Joe Paterno, 1926-2012

“Success without honor is an unseasoned dish, it will satisfy your hunger but it won’t taste good” – Joe Paterno

Joe Paterno died yesterday, after a short fight with lung cancer. The man who won more games than any coach in Division I history (409) saw his career come to an unceremonious end a few short months ago in 2011 when the Jerry Sandusky scandal broke. It seemed like an unfitting end to such a great and dignified career, and yet (as we wrote at the time), it was the only option available to the University – Paterno had to go.

I’m not a Penn State fan. I don’t dislike the Nittany Lions, but I wouldn’t classify myself as a fan. Still, I think we all have our memories of Joe Paterno.

Probably my favorite was the 1987 Fiesta Bowl win over the “unstoppable” Miami Hurricanes (14-10) to culminate the 1986 season. Back in those days there was no Bowl Championship Series, and it was not at all surprising to see the best two teams play in separate bowl games. Somehow though, the Fiesta Bowl convinced the #1 Hurricanes to leave Florida (they could have played in the Orange Bowl – and likely would have won handily) to come to Tempe Arizona to face the undefeated Nittany Lions. Paterno pulled off the unimaginable.

Miami dominated the game in every way … except on the scoreboard. They piled up 445 yards of offense and 22 first downs, versus 162 yards and 8 first downs for PSU. But they also had 7 turnovers, due in no small part to the defensive genius of Jerry Sandusky. (I hate to say good things about such a man, but  he honestly was an impressive defensive mind.) It’s like they knew they couldn’t stand toe-to-toe with Miami (and they couldn’t). They knew they couldn’t go up and down the field on the Hurricanes (and they couldn’t). The only chance was to “bend but not break” and get turnovers when the field gets crowded down toward the end zone. It was the “rope-a-dope” strategy. It was the only way Ali could beat Foreman, and the only way Penn State could beat Miami – and that’s exactly what they did. Awesome.

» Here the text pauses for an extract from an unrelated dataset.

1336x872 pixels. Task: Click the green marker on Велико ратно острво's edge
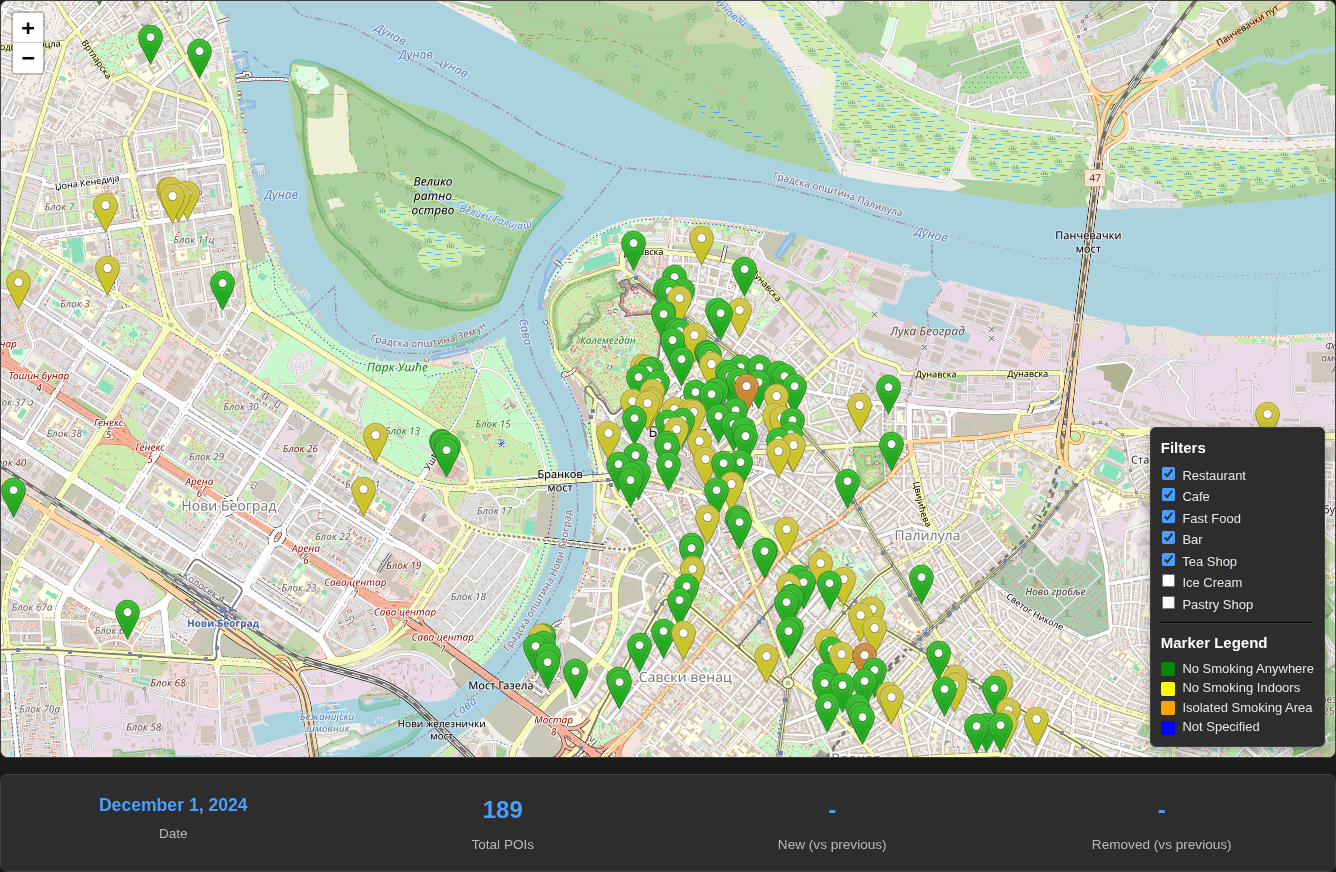(633, 250)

My least favorite Paterno moment may have been the 1983 Sugar Bowl, when Penn State knocked off my beloved [at the time] and undefeated Georgia Bulldogs 27-23 to rob us of another national championship.

Those two seasons, 1986 and 1982, were Paterno’s two national championships. He could certainly have won more, but in a voting system you never know what will happen – and plain vanilla football doesn’t always win a popularity contest. I suspect Paterno would have had more titles had he been able to play in a playoff … but we’re still a few years away from that.

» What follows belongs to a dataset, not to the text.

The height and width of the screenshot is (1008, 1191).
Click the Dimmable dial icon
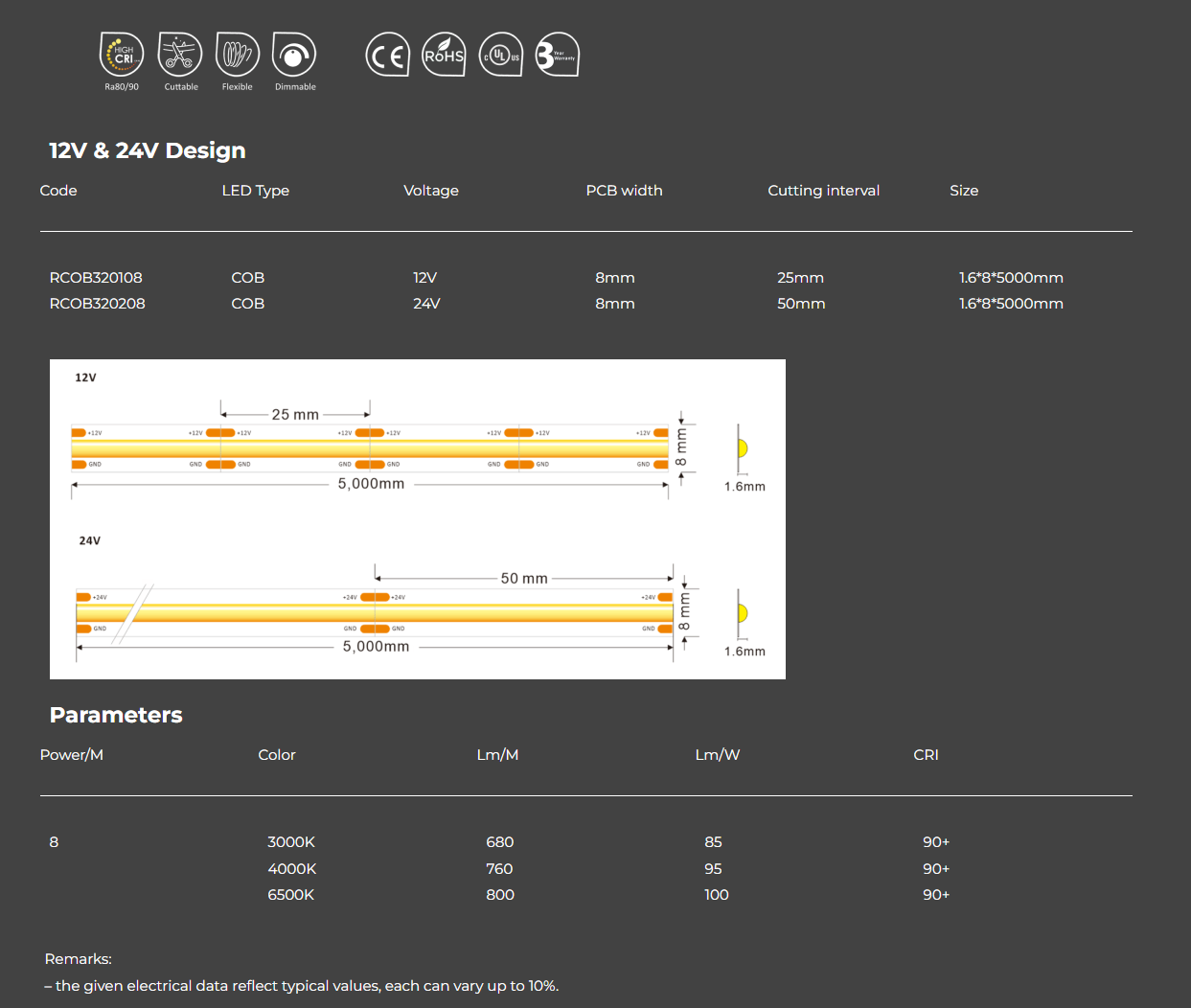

The Jerry Sandusky scandal hit Penn State hard, and I think it hit Paterno just as hard. In the lead quote (above) Paterno indicated that winning without honor just didn’t taste good. I suspect that’s what he felt after being relieved of his duties as head football coach. In some sense the honor had been taken away – and that doesn’t taste good. He also said “losing a game is heartbreaking; losing your sense of excellence or worth is a tragedy” – and I suspect that the Sandusky flail caused his sense of excellence or worth to crumble just a bit. One can only wonder whether a crestfallen Paterno had lost his drive by the end, and didn’t really see much point in fighting.

The whole thing reminds us that we are all human. The man who achieves great success is still a fallen, broken, imperfect man – just like the rest of us. We all stand before God with flaws and imperfections, sins, and the stain of evil in our hearts.

The one who trusts in his own greatness, trusts in futility. “But blessed is the man who trusts in the LORD, whose confidence is in him. He will be like a tree planted by the water that sends out its roots by the stream. It does not fear when heat comes; its leaves are always green. It has no worries in a year of drought and never fails to bear fruit.” – Jer 17:7-8.

I prayed for JoePa Saturday. News reports were not good and I admittedly know very little about his religion or his faith in Christ Jesus. I know he’s catholic, but a lot of people are of a lot of religious traditions – who knows what anybody really is except the Lord? So I prayed – for faith and peace. (The catholics will surely be praying still today – but the evangelicals draw the line at death and leave the rest to the Lord … but this isn’t a post about theology.)